# [Entries shown]
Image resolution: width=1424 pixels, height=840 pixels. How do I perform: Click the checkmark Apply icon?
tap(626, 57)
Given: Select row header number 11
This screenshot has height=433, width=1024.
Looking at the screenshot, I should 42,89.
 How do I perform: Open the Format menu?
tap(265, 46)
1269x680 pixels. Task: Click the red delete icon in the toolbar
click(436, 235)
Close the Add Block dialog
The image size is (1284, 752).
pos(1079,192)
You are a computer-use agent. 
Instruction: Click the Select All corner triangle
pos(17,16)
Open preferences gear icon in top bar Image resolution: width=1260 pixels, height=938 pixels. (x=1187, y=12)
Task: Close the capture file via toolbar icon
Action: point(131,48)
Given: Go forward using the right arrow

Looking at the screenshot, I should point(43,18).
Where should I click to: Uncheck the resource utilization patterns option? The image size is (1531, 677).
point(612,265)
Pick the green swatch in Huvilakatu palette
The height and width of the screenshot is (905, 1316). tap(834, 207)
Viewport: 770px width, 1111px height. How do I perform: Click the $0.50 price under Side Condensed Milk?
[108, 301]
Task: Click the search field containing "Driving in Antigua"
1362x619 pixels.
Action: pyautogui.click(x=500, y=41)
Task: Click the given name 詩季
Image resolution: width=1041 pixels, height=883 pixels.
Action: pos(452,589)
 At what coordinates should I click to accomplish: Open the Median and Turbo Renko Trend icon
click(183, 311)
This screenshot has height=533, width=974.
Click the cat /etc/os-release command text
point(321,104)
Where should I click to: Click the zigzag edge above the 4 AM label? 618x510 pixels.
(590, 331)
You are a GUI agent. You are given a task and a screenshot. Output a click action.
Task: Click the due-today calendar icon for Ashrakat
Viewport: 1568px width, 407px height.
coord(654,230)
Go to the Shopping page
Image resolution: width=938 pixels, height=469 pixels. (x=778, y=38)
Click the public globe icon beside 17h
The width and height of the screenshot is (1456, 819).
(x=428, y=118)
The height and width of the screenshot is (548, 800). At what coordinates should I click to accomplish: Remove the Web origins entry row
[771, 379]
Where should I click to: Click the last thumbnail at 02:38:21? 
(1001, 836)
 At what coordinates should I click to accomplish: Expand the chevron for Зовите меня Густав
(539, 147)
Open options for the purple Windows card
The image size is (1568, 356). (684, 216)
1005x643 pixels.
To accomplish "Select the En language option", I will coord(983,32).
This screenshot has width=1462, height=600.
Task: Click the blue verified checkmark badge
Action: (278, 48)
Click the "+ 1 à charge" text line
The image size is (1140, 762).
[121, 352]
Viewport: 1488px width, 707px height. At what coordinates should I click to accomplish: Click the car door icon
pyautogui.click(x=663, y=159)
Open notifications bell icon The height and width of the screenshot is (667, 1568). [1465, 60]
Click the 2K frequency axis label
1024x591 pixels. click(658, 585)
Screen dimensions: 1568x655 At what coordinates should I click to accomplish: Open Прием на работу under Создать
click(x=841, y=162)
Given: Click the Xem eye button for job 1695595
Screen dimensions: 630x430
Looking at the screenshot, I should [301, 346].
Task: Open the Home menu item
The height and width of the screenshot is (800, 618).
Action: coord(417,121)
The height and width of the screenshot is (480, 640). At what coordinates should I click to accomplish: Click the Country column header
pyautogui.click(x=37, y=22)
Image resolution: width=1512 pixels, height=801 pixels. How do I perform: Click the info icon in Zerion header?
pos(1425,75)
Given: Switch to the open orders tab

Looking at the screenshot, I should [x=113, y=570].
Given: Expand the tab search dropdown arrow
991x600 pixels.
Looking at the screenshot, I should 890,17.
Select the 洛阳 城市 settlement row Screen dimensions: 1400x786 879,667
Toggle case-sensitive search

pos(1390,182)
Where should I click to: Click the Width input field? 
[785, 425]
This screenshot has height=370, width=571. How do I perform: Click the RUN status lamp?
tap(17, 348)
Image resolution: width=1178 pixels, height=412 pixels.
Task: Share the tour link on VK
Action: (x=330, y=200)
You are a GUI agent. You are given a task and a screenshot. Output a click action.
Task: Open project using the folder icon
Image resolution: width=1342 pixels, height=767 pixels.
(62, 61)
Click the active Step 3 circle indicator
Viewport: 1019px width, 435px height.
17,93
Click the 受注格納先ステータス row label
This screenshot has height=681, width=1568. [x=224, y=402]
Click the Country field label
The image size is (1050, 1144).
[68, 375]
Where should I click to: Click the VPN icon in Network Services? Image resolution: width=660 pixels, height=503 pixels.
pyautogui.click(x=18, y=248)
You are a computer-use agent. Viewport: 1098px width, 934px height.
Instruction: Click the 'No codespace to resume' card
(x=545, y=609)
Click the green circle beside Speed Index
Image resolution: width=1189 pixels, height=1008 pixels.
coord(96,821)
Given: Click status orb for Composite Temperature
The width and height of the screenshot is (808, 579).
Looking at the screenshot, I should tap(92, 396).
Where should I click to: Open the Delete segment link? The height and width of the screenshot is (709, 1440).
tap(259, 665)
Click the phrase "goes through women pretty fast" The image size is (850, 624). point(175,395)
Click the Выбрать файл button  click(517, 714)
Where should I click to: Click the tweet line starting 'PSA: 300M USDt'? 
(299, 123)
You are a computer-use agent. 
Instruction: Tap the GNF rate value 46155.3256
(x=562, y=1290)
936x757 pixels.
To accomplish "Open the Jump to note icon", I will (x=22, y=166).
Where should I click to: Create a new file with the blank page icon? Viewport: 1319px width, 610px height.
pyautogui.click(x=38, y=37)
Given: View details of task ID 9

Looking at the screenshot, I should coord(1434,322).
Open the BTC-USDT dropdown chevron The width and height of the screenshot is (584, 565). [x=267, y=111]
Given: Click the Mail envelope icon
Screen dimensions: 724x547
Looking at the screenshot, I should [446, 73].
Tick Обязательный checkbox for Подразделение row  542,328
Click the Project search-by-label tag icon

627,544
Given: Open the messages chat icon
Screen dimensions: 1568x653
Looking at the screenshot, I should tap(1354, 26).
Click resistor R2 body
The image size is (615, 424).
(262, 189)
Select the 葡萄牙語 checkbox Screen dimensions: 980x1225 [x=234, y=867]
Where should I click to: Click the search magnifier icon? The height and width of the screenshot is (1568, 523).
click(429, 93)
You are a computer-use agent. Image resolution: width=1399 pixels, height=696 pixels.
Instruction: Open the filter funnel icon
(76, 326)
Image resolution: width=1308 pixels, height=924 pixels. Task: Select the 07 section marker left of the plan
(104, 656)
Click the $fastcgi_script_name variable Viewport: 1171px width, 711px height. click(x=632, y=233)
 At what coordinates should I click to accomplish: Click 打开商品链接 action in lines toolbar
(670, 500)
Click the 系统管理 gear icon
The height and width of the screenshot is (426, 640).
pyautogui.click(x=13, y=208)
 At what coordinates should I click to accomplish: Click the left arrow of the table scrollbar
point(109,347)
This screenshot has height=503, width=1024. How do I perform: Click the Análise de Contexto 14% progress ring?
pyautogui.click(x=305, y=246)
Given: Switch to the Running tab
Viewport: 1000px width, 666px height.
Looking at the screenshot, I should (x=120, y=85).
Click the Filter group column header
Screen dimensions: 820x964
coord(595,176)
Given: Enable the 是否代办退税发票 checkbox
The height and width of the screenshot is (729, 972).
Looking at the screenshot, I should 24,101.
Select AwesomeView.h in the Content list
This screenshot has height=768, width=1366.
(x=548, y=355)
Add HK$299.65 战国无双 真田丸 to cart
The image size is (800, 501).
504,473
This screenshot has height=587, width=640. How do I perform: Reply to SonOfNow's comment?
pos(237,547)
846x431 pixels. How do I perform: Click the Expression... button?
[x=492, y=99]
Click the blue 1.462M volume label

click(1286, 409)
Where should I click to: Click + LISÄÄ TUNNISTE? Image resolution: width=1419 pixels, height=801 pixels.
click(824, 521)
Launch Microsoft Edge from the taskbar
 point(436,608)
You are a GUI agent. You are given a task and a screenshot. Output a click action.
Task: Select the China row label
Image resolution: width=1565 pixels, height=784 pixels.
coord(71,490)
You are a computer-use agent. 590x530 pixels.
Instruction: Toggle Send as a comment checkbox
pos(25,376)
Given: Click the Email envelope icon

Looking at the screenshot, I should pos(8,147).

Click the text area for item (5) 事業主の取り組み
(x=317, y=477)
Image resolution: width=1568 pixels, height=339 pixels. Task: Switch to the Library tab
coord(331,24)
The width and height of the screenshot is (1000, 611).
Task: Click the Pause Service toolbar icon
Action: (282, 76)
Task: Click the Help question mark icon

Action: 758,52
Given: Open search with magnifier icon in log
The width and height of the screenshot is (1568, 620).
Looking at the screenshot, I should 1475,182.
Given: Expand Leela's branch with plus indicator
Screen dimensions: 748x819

# [Task to complete]
Extract exactly and only the lines above from the line containing "Image resolution: width=1512" through the line containing "Given: Expand the tab search dropdown arrow", both end lines included.

# [Completed task]
Image resolution: width=1512 pixels, height=801 pixels. How do I perform: Click the info icon in Zerion header?
pos(1425,75)
Given: Switch to the open orders tab

Looking at the screenshot, I should [x=113, y=570].
Given: Expand the tab search dropdown arrow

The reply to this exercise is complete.